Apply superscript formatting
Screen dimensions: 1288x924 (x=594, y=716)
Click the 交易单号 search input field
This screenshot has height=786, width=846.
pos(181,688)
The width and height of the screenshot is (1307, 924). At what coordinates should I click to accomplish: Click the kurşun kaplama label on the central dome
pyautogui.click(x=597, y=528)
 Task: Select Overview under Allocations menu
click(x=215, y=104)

WORK TO COMPLETE -> The expected answer is the complete material, restated exactly.

EXPECTED ANSWER ->
Apply superscript formatting
Screen dimensions: 1288x924 (x=594, y=716)
Click the 交易单号 search input field
This screenshot has height=786, width=846.
pos(181,688)
The width and height of the screenshot is (1307, 924). At what coordinates should I click to accomplish: Click the kurşun kaplama label on the central dome
pyautogui.click(x=597, y=528)
 Task: Select Overview under Allocations menu
click(x=215, y=104)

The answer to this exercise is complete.